In her new book Fear and Fury: Bernie Goetz, the Reagan '80s, and the Rebirth of White Rage, Pulitzer Prize–winning historian Heather Ann Thompson revisits this moment not as an isolated incident, but as a turning point in American political culture, one that helped normalize vigilantism and laid groundwork for the rise of hate crimes in the decades that followed. Drawing on newly uncovered sources and deep historical context, Thompson traces how Goetz’s shooting of Darrell Cabey, Barry Allen, Troy Canty, and James Ramseur reshaped public discourse, media narratives, and policy, revealing how fear was weaponized and racialized in ways that continue to shape our politics today. The story becomes a lens through which to understand mass incarceration, “tough on crime” governance, and the enduring consequences of framing violence as self-defense.

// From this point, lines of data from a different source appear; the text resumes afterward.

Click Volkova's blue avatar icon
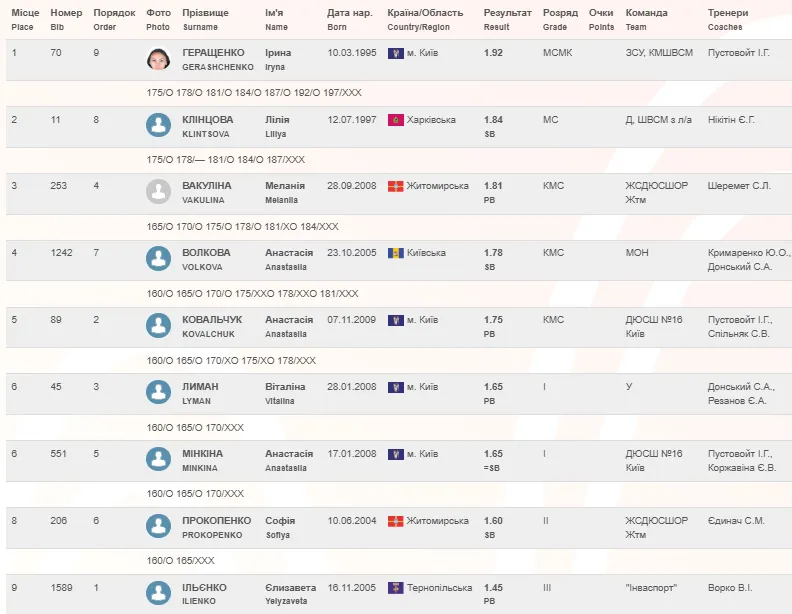Screen dimensions: 792x614 point(158,259)
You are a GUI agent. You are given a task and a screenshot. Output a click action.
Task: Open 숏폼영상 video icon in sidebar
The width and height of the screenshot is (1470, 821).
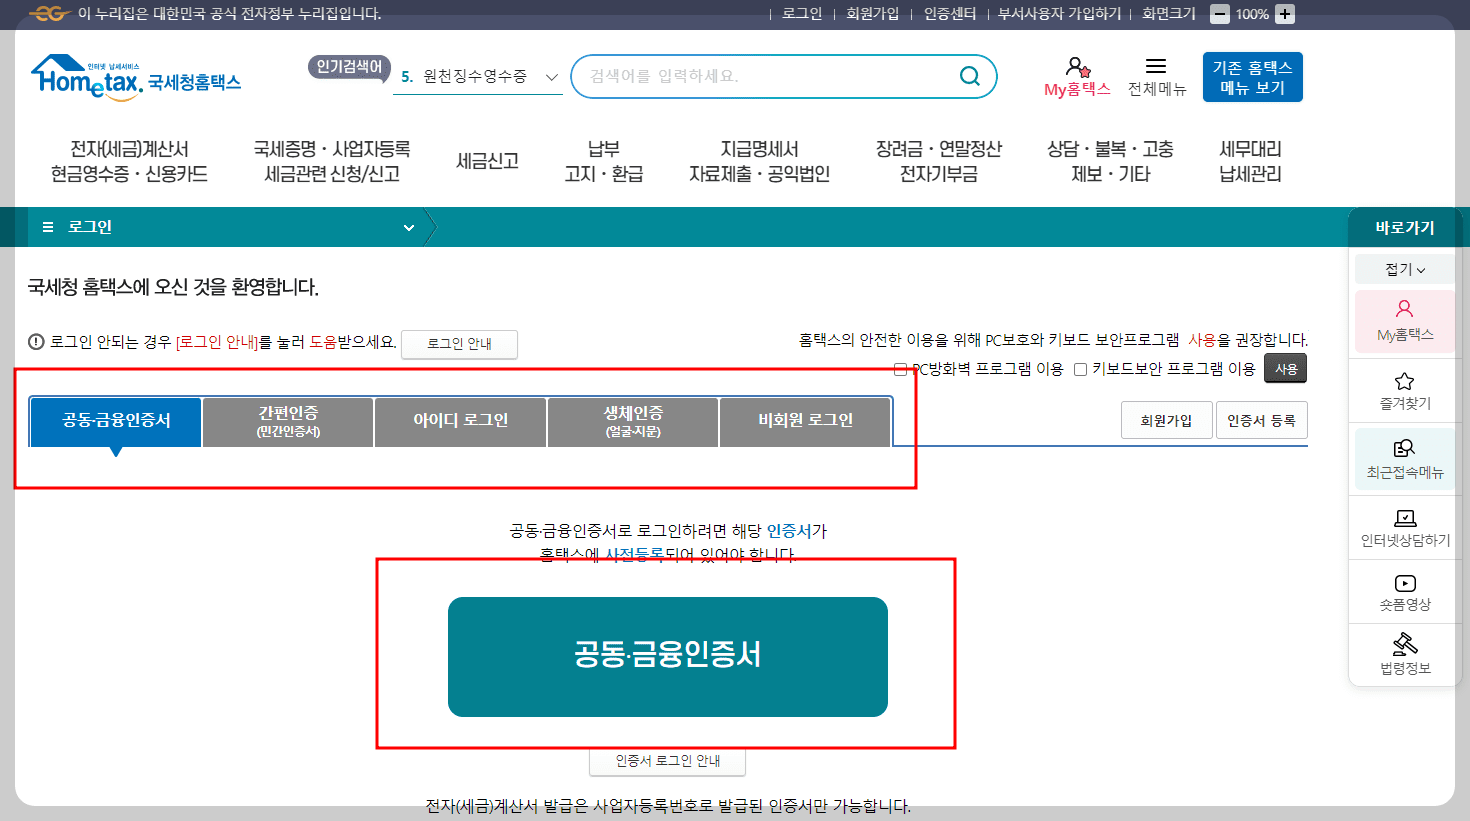pos(1404,592)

Thompson will be in conversation with journalist, scholar, and co-host of Uncivil and Empire City, Chenjerai Kumanyika. Together, they will explore how the Goetz case reverberates through contemporary debates about policing, public safety, and racial justice, and what it can teach us about the stories we tell and are told, in moments of crisis.

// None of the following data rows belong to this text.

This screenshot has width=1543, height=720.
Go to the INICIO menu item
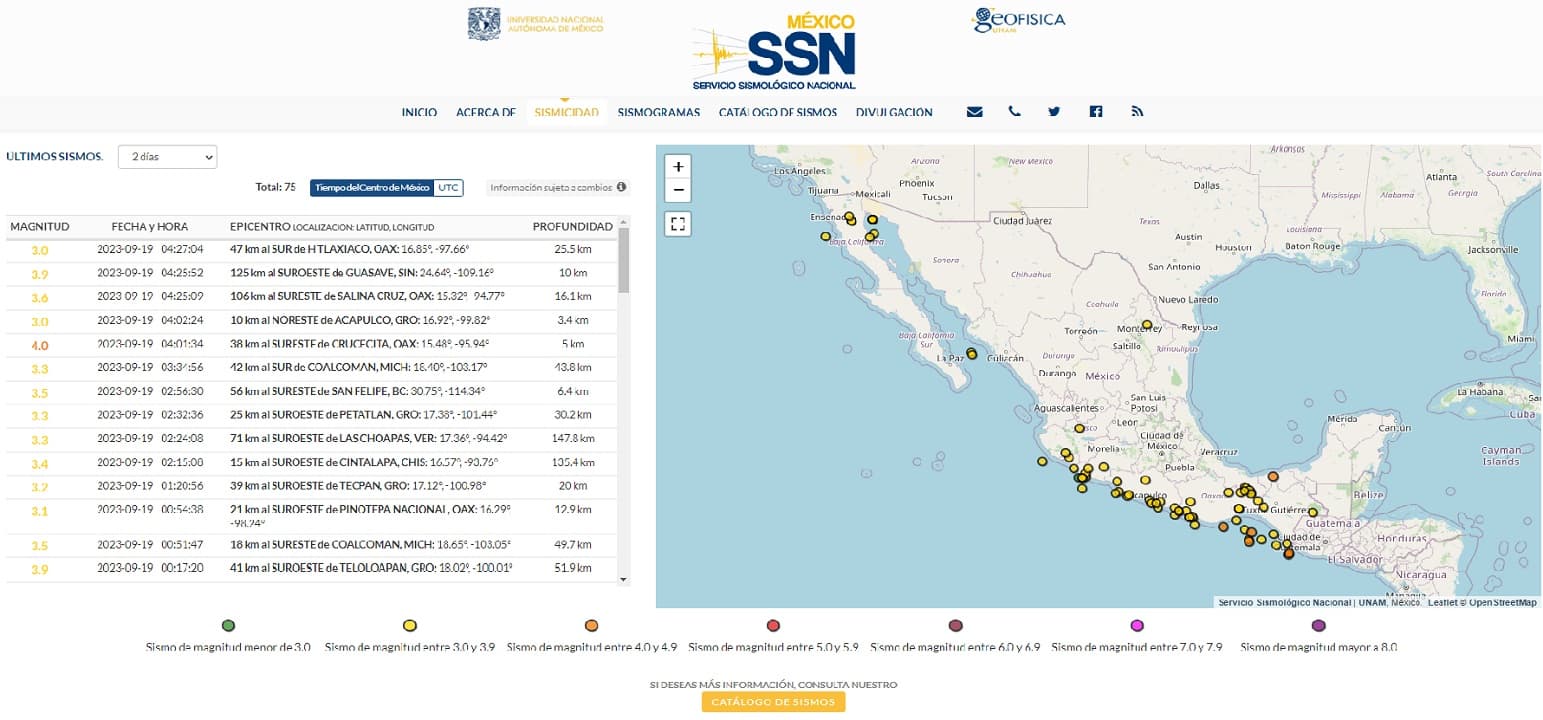click(419, 112)
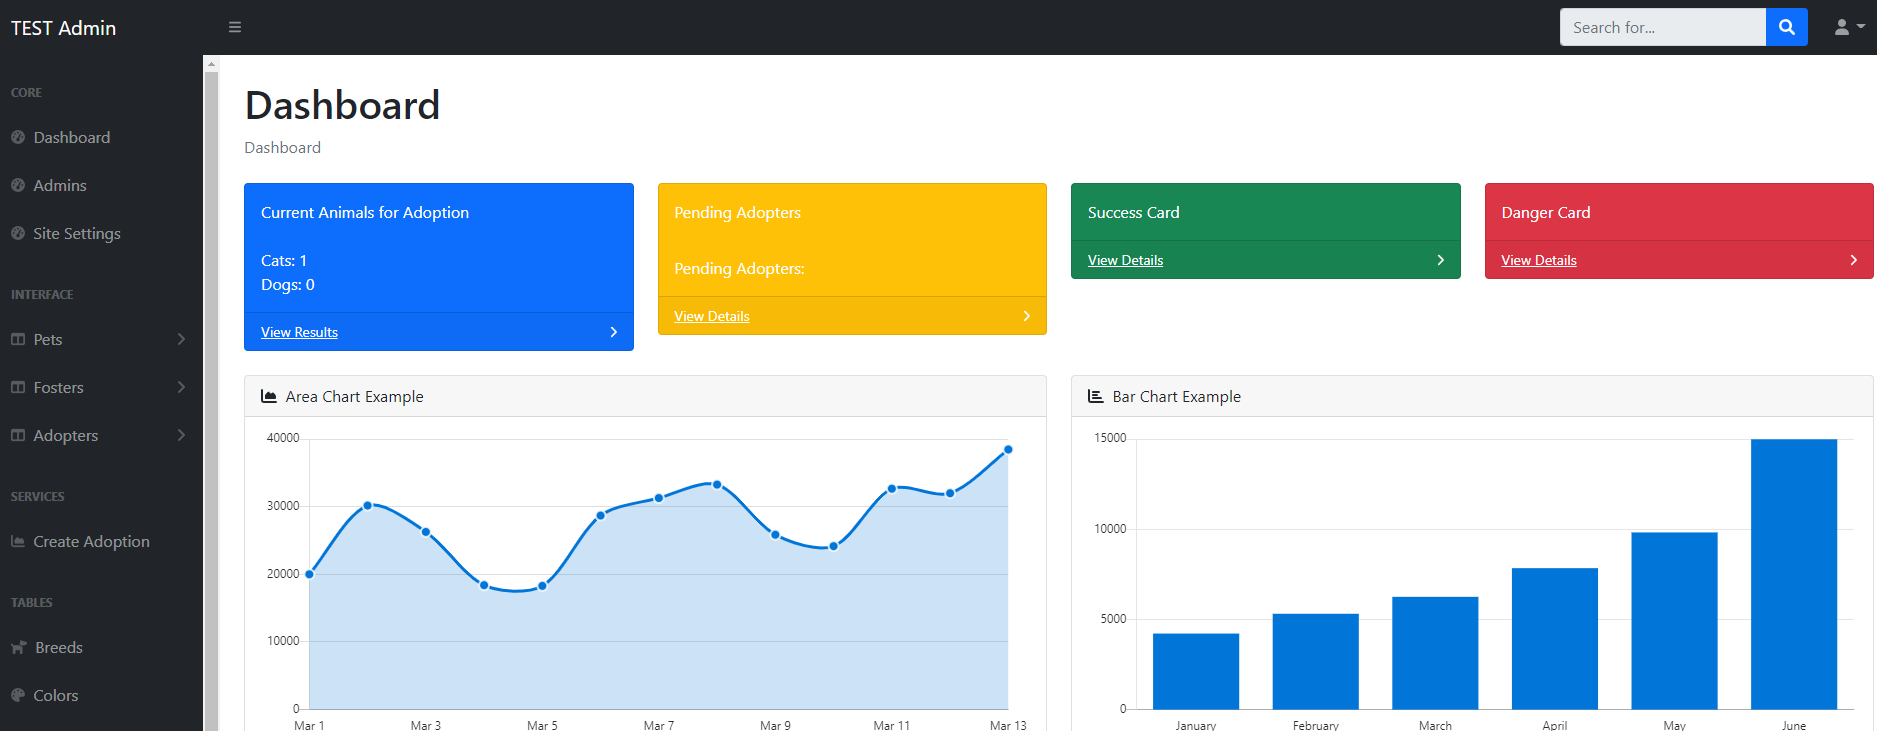Click the Create Adoption chart icon
1877x731 pixels.
(x=18, y=541)
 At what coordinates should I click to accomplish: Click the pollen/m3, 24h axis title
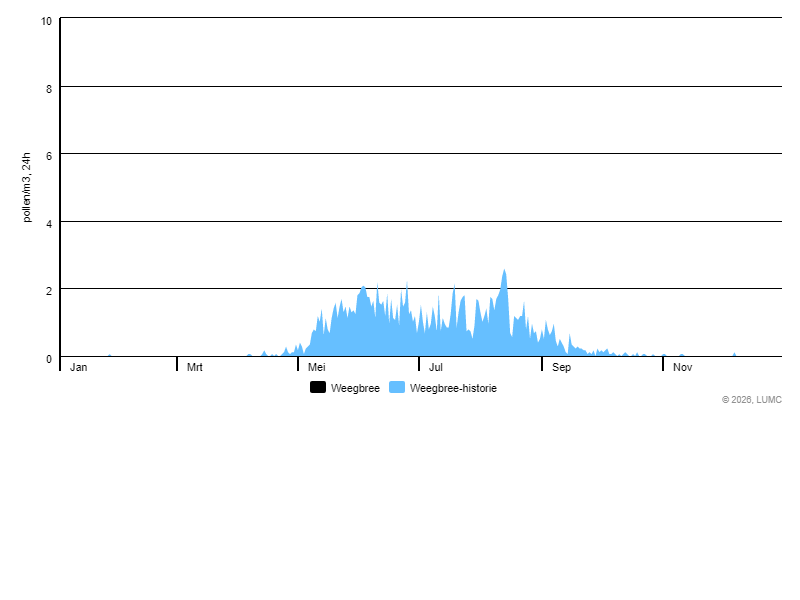pyautogui.click(x=27, y=187)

Heather Ann Thompson photo credit: © Lisa Spindler Studio
Participants
Heather Ann Thompson is a historian and the Pulitzer Prize and Bancroft Prize-winning author of Blood in the Water: The Attica Prison Uprising of 1971 and Its Legacy. Thompson is also the author of Whose Detroit?: Politics, Labor, and Race in a Modern American City. She writes regularly on the criminal justice system for myriad publications, including The New York Times, The Washington Post, TIME, The Atlantic, and The New Yorker. Thompson’s policy work includes serving on a National Academy of Sciences blue-ribbon panel that studied the causes and consequences of mass incarceration in the US. She also co-runs the Carceral State Research Project at the University of Michigan.

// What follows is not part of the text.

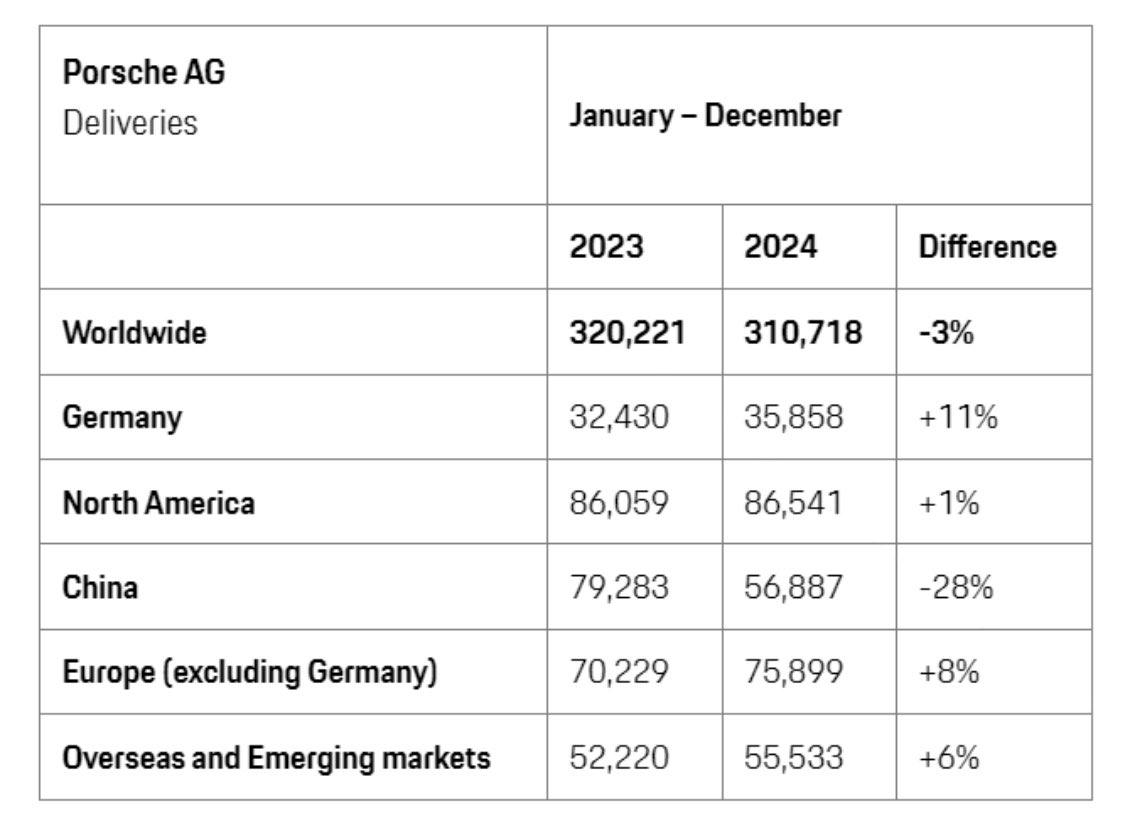Select Europe 2024 value 75,899
This screenshot has width=1125, height=815.
(x=793, y=672)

Chenjerai Kumanyika is assistant professor of journalism at New York University and the co-creator, co-executive producer and co-host of Uncivil, Gimlet Media’s podcast on the Civil War. He is also host of the podcasts Empire City and Unruly Subjects and collaborator/cohost for Scene on Radio’s influential Season 2 “Seeing White,” and Season 4 on the history of American democracy. Kumanyika specializes in using narrative non-fiction audio journalism to critique the ideology of American historical myths about issues such as race, the Civil War, and policing. He has written in scholarly venues as well as public venues such as The Intercept, Transom, NPR Codeswitch, All Things Considered, Invisibilia, and VICE. Kumanyika’s work has been recognized with several honors including the George Foster Peabody Award (2018) for Uncivil and The Media Literate Media Award (NAMLE) for Scene on Radio (2021). In 2021, he received the Union of Democratic Communications’ Dallas Smythe Award for his career accomplishments and advocacy. He serves on the Board of The Moth.